Planet Princeton weekend picks: Andy Borowitz at McCarter Theatre, Nassau Film Festival, Pennington Day

Why have American politics deteriorated intellectually over the last 50 years, how has mass media encouraged the election of ignorant leaders, and how can we change course? Comedian and New Yorker magazine satirist Andy Borowitz will discuss those issues and his best seller, “Profiles in Ignorance: How America’s Politicians Got Dumb and Dumber” in conversation with Anne-Marie Slaughter at 8 p.m. Friday night at McCarter Theatre.  Some tickets are still available for the show. If you buy your tickets online before the show and use the promo code IGNORANCE23, tickets are $35. Borowitz will take questions from the audience and sign copies of his book at Labyrinth Books after the show.

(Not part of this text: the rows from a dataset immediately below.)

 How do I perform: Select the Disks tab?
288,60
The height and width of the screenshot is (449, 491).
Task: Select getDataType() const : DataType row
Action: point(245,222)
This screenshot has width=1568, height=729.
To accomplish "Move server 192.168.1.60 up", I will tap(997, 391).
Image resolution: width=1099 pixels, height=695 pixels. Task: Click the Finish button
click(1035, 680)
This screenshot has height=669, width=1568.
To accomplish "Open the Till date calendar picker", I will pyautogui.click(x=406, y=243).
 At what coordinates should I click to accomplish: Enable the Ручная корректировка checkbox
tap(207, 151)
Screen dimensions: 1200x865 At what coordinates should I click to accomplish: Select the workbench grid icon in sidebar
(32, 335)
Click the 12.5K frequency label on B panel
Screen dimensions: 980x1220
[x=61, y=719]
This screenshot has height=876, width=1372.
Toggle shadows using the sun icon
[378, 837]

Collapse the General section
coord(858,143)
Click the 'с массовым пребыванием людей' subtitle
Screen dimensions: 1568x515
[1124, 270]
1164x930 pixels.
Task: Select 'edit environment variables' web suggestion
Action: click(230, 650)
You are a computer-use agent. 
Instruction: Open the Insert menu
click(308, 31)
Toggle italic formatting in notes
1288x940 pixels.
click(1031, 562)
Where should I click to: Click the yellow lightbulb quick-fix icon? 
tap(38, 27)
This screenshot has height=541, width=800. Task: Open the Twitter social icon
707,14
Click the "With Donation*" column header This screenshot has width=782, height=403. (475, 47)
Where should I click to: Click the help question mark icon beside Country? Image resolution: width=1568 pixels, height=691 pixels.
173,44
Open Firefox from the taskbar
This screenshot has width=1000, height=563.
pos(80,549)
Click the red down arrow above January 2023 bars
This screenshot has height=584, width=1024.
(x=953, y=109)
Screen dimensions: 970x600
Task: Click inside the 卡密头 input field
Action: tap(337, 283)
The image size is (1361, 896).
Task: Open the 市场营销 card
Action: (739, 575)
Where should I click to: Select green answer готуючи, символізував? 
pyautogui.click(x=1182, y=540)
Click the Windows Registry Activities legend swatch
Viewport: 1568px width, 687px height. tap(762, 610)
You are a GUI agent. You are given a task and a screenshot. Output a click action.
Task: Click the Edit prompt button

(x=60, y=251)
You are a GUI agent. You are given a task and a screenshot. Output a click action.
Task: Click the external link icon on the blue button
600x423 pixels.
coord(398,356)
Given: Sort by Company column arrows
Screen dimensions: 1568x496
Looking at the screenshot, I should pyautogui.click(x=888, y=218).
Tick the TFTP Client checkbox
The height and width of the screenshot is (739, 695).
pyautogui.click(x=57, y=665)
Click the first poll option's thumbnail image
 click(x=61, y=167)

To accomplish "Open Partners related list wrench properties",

Borowitz grew up in Cleveland, Ohio, and graduated from Harvard College, where he was President of the Harvard Lampoon. In 1998, he began contributing humor to The New Yorker’s “Shouts & Murmurs” and “Talk of the Town” departments, and in 2001, he created “The Borowitz Report,” a satirical news column, which has millions of readers around the world. In 2012, The New Yorker began publishing “The Borowitz Report.” As a storyteller, Borowitz hosted “Stories at the Moth” from 1999 to 2009. As a comedian, he has sold-out at venues around the world, including during his national tour, “Make America Not Embarrassing Again,” from 2018 to 2020. His most recent book, “Profiles In Ignorance: How America’s Politicians Got Dumb and Dumber,” was an instant New York Times, Wall Street Journal, Washington Post, and Indiebound bestseller, and was named one of the 7 Best Nonfiction Books of fall 2022 by Kirkus Reviews. He is the first-ever winner of the National Press Club’s humor award. He lives with his family in New Hampshire.

Borowitz argues that over the past fifty years, American politicians have grown increasingly allergic to knowledge, and mass media have encouraged the election of ignoramuses by elevating candidates who are better at performing than thinking. Starting with Ronald Reagan’s first campaign for governor of California and culminating with the election of Donald Trump as president of the United States, Borowitz shows how voters have elected politicians who lack the most basic information.

“I want the president of the United States to be intellectually curious for a simple reason: I think the person running the country should be smarter than I am. We’ve just lived through the alternative, and it was only good for the liquor industry,” Borowitz writes. The book includes many quips like this, but it is also a well-researched and detailed summary of political developments in the United States over the past 50 years.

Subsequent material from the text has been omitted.